Jakarta, wmhg.org Indonesia – Bursa saham Amerika Serikat (AS), Wall Street kembali dibuka di zona merah pada perdagangan Kamis (30/5/2024), meski investor menimbang data perekonomian AS yang cenderung melambat berdasarkan pembacaan perkiraan kedua.
Indeks Dow Jones Industrial Average (DJIA) dibuka merosot 0,89% ke posisi 38.098,93, S&P 500 melemah 0,26% ke 5.253,13, dan Nasdaq Composite terkoreksi 0,24% menjadi 16.879,97.
Baca:
Mata Uang Asia Kompak Ambles, Rupiah Paling Menderita
Wall Street kembali melemah meski imbal hasil (yield) obligasi pemerintah AS (US Treasury) mulai melandai, setelah dalam beberapa hari terakhir mengalami kenaikan.
Yield Treasury acuan tenor 10 tahun turun 5 basis poin (bp) menjadi 4,572%, turun dari posisi tertingginya sejak awal Mei 2024.

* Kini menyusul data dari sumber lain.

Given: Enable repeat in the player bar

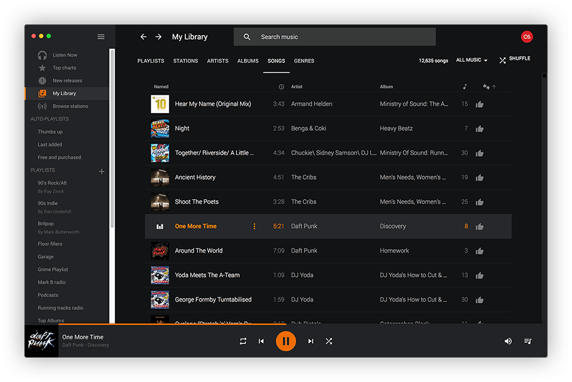Looking at the screenshot, I should 243,341.
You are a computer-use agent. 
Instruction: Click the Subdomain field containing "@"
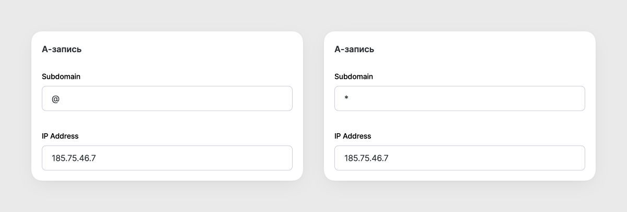167,99
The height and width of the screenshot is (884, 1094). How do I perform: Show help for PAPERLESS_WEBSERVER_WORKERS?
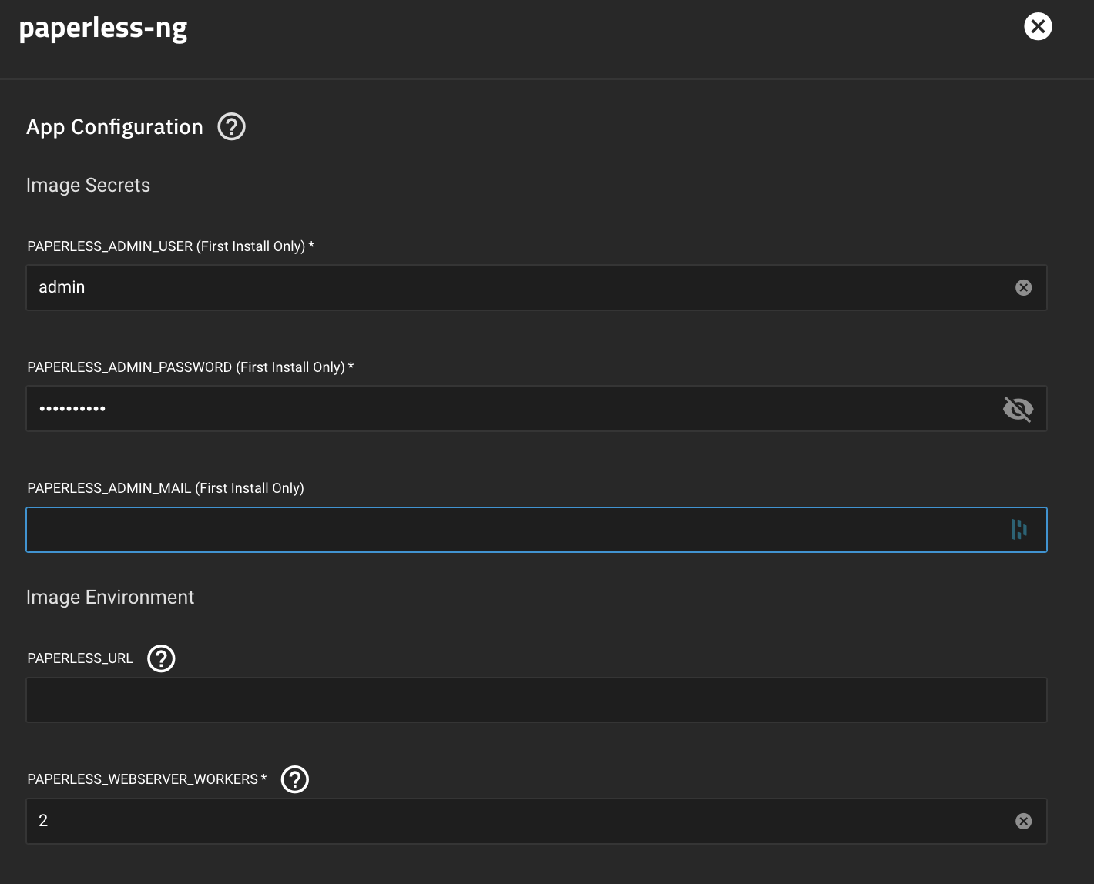pyautogui.click(x=294, y=779)
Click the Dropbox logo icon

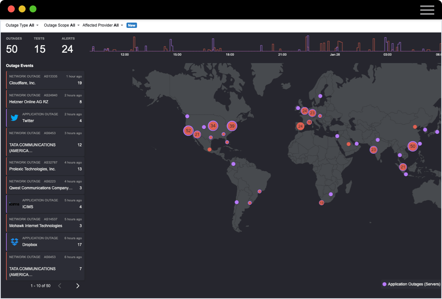coord(15,242)
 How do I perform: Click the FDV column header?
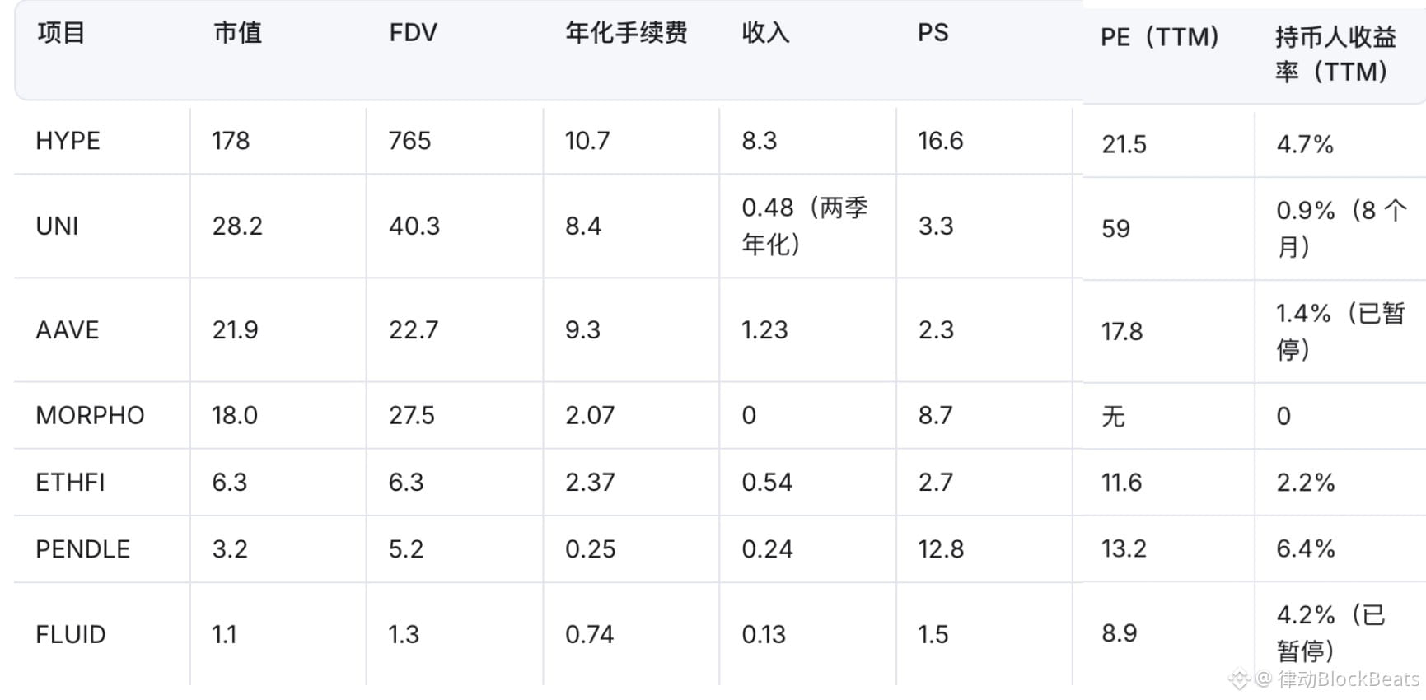pyautogui.click(x=413, y=33)
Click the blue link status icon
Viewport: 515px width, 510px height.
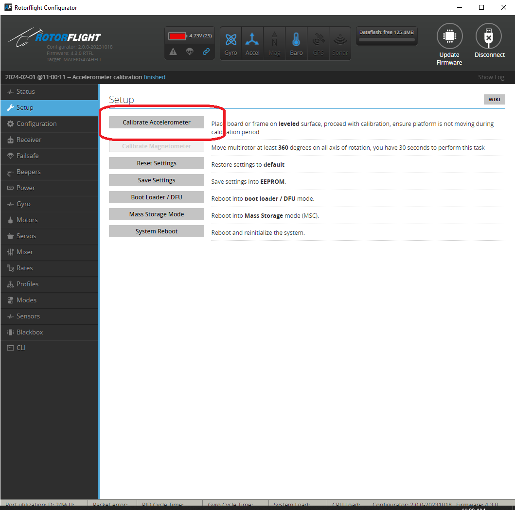[206, 52]
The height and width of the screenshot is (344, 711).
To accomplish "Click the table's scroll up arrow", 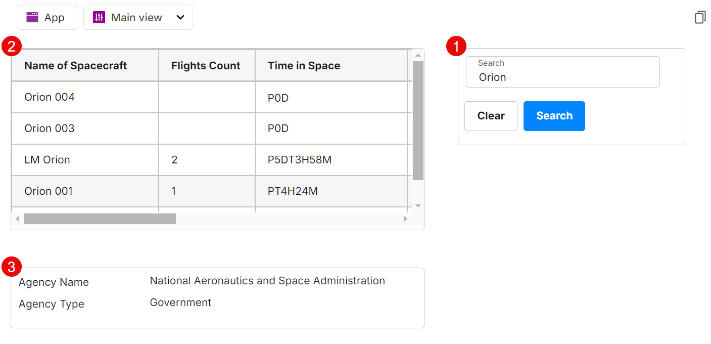I will 418,55.
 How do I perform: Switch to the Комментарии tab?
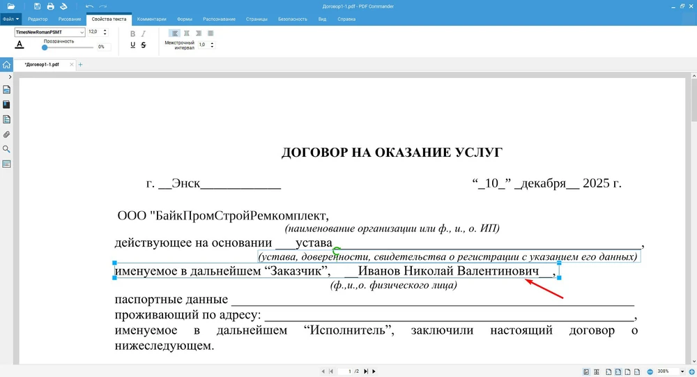point(151,19)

Yield berlawanan arah dari harga, sehingga turunnya yield menunjukkan harga obligasi yang sedang menguat, demikian juga sebaliknya. Satuan penghitungan basis poin setara dengan 1/100 dari 1%. Ketika yield turun, maka tandanya investor sedang memburu obligasi.
Investor masih menanti rilis data ekonomi penting yang akan dirilis menjelang akhir pekan ini, dengan data inflasi pengeluaran konsumsi pribadi (Personal Consumption Expenditure/PCE) terbaru akan dirilis pada Jumat besok.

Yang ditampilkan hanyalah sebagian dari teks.